Human rights abuses still seem to be taking place in the course of enforcing drug prohibitions and, in some cases, have only gotten worse.
How Global Drug War’s Victims Are Fighting Back

Image Courtesy: Wikimedia Commons

Despite significant advances made by governments around the world in humanising drug control systems since the turn of the century, human rights abuses still seem to be taking place in the course of enforcing drug prohibitions in recent years and, in some cases, have only gotten worse.

The United States continues to imprison hundreds of thousands of people for drug offenses and imposes state surveillance (probation and parole) on millions more. The Mexican military rides roughshod over the rule of law, disappearing, torturing, and killing people with impunity as it wages war on (or sometimes works with) the infamous drug cartels. Russia and Southeast Asian countries, meanwhile, hold drug users in “treatment centres” that are little more than prison camps.

A July virtual event, which ran parallel to the United Nations High-Level Political Forum on Sustainable Development, shined a harsh light on brutal human rights abuses by the Philippines and Indonesia in the name of the war on drugs and also highlighted one method of combating impunity for drug war crimes: by imposing sanctions.

The event, “SDG 16: The Global War on Drugs vs. Rule of Law and Human Rights,” was organised by DRCNet Foundation (a sister organisation of the Drug Reform Coordination Network/StoptheDrugWar.org), a US-based non-profit in consultative status with the UN Economic and Social Council. The “SDG 16” refers to Sustainable Development Goal 16—Peace, Justice, and Strong Institutions—of the UN’s 2030 Agenda for Sustainable Development.

Event organiser and DRCNet Foundation executive director David Borden opened the meeting with a discussion about the broad drug policy issues and challenges being witnessed on the global stage.

“Drug policy affects and is affected by many of these broad sustainable development goals,” he said. “One of the very important issues is the shortfall in global AIDS funding, especially in the area of harm reduction programs. Another goal—Peace, Justice, and Strong Institutions—is implicated in the Philippines, where President [Rodrigo] Duterte was elected in 2016 and initiated a mass killing campaign admitted by him—although sometimes denied by his defenders—in which the police acknowledged killing over 6,000 people in [anti-drug] operations [since 2016], almost all of whom resisted arrests, according to police reports. NGOs put the true number [of those who were] killed at over 30,000, with many executed by shadowy vigilantes.”

The International Criminal Court (ICC) has proposed a formal investigation of human rights abuses in the Philippines drug war, but the court seems hampered by a chronic shortfall in funding, Borden pointed out.

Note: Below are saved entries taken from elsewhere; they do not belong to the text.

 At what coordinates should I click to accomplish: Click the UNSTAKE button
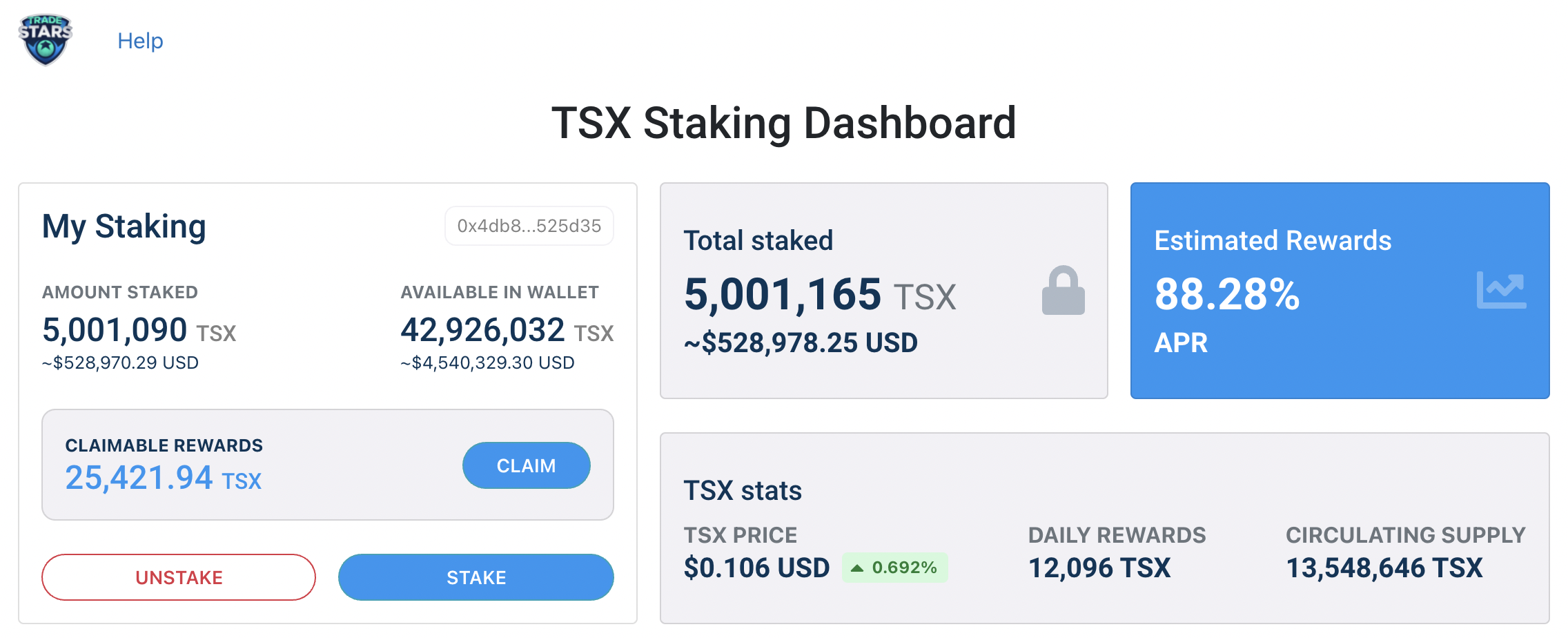[179, 577]
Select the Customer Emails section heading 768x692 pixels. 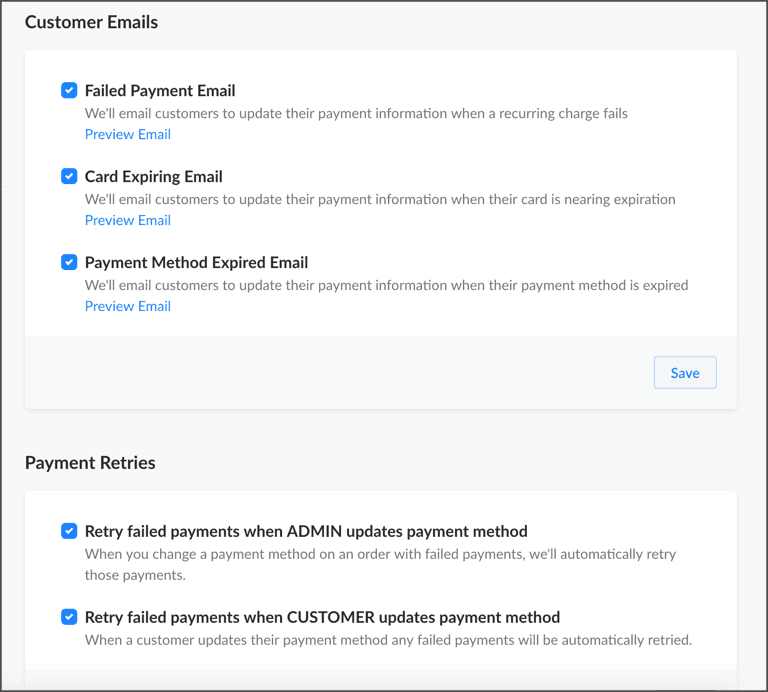click(92, 22)
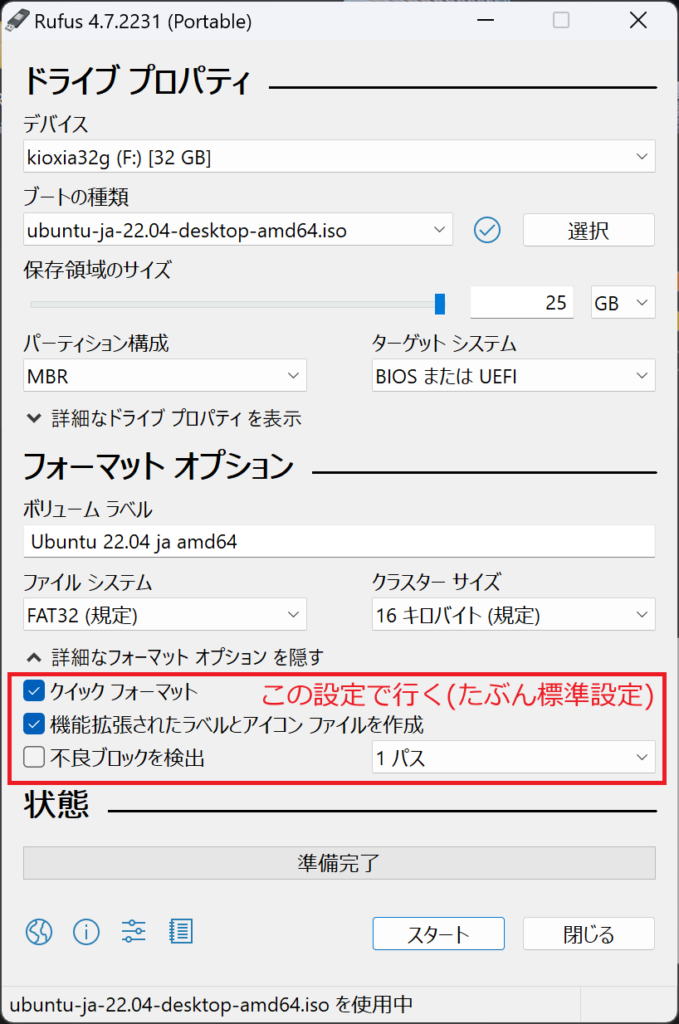Enable the bad blocks check checkbox
This screenshot has height=1024, width=679.
[35, 757]
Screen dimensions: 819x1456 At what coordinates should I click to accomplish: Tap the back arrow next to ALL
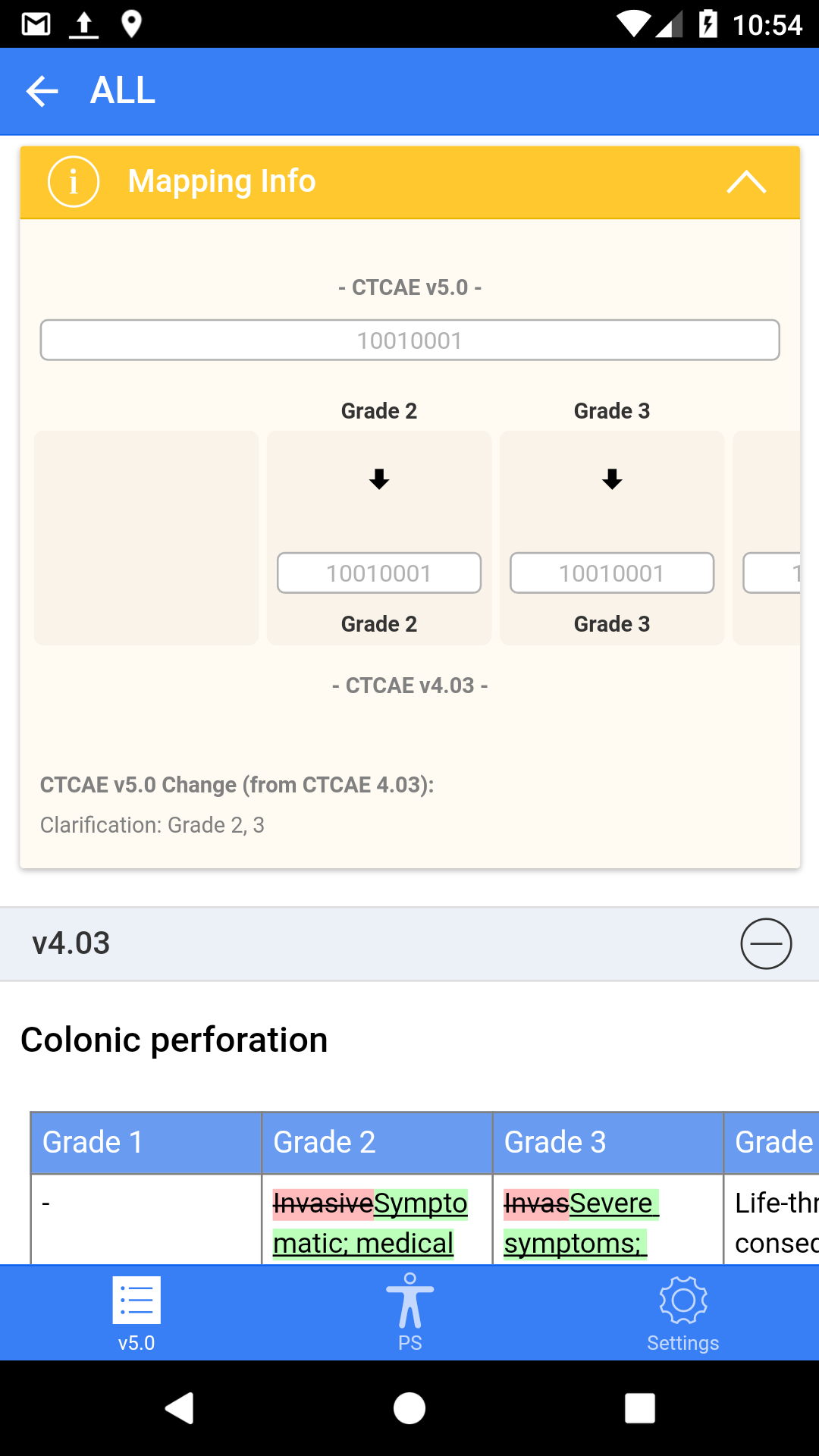pos(42,91)
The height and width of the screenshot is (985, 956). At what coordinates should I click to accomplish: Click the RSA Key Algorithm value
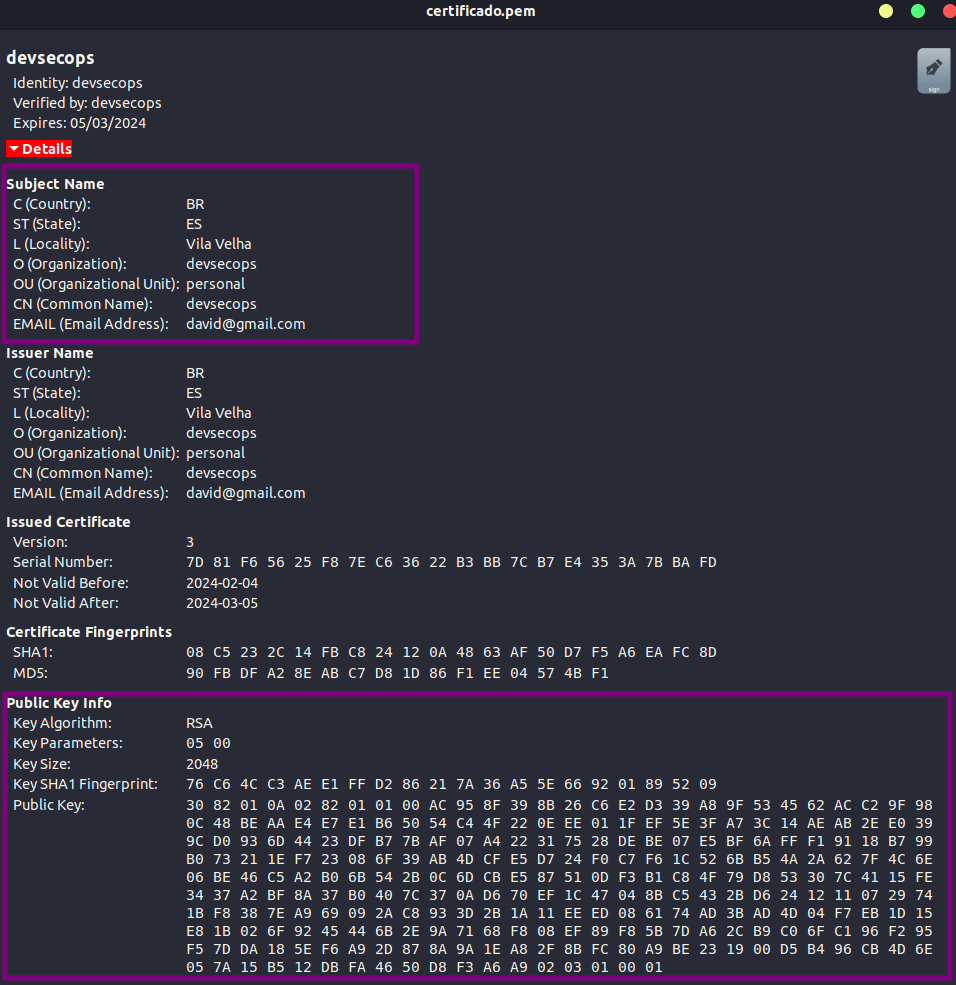coord(199,723)
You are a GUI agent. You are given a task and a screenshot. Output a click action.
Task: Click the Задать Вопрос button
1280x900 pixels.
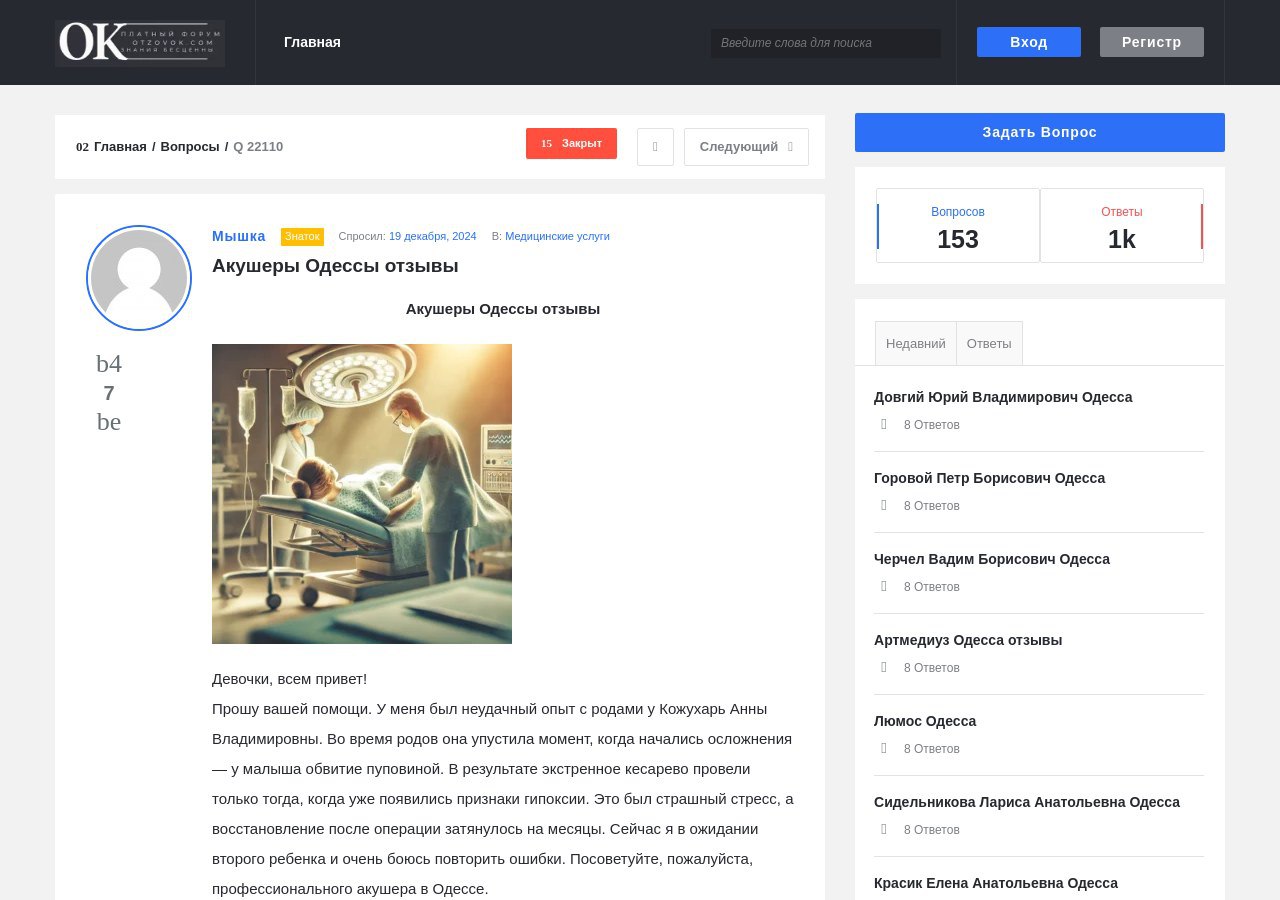click(1039, 132)
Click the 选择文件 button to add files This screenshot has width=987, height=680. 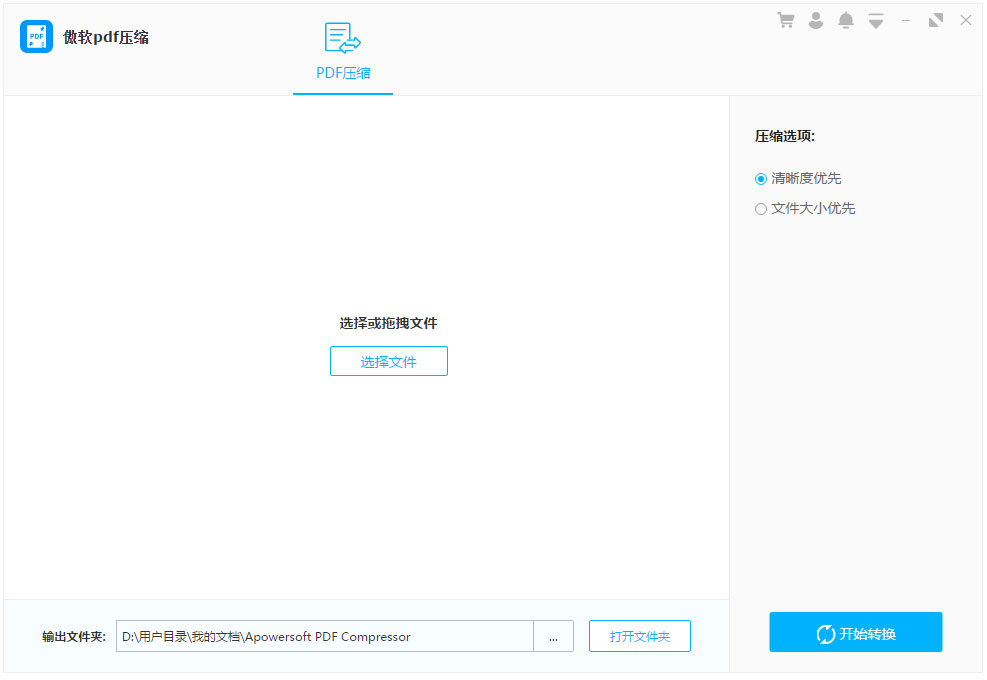pyautogui.click(x=388, y=361)
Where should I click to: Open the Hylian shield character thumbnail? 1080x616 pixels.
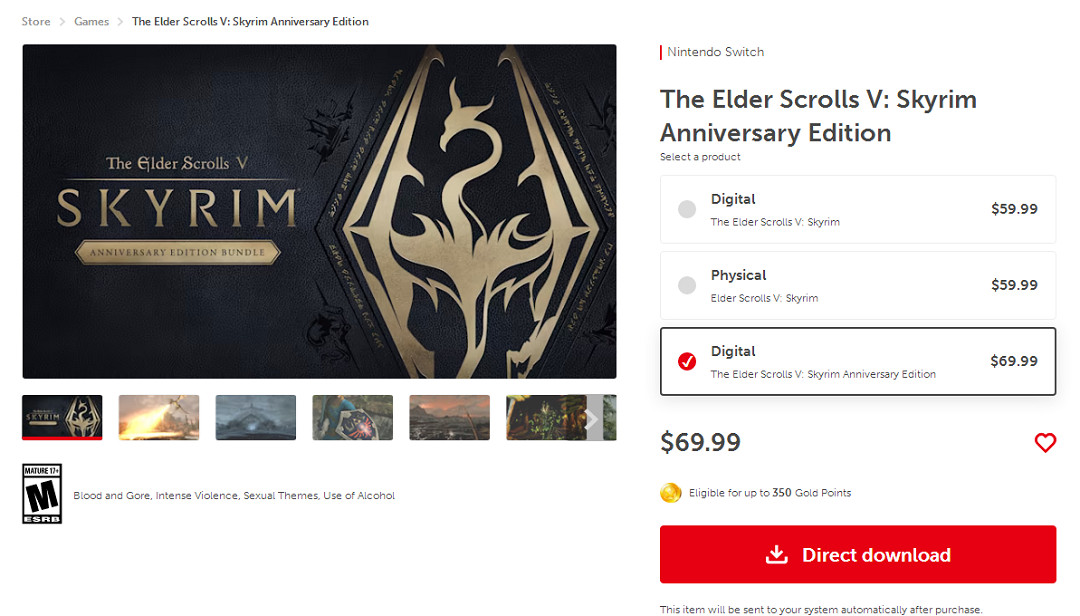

“Former prosecutors have warned pointedly on multiple occasions of a mismatch between the court’s mission and its budget,” he said. “Recent activity at the conclusion of three different preliminary investigations shows that while the prosecutor in the Philippines moved forward, in both Nigeria and Ukraine, the office concluded there should be formal investigations, but did not [submit] investigation requests, leaving it [up to the] new prosecutors [to do so]. The hope is [that the ICC] will move as expeditiously as possible on the Philippines investigation, but resources will affect that, as will the [Philippine] government’s current stance.”

The government’s current stance is perhaps best illustrated by President Duterte’s remarks at his final State of the Nation address on July 26. In his speech, Duterte dared the ICC to “record his threats against those who ‘destroy’ the country with illegal drugs,” the Rappler reported. “I never denied—and the ICC can record it—those who destroy my country, I will kill you,” said Duterte. “And those who destroy the young people of my country, I will kill you, because I love my country.” He added that pursuing anti-drug strategies through the criminal justice system “would take you months and years,” and again told police to kill drug users and dealers.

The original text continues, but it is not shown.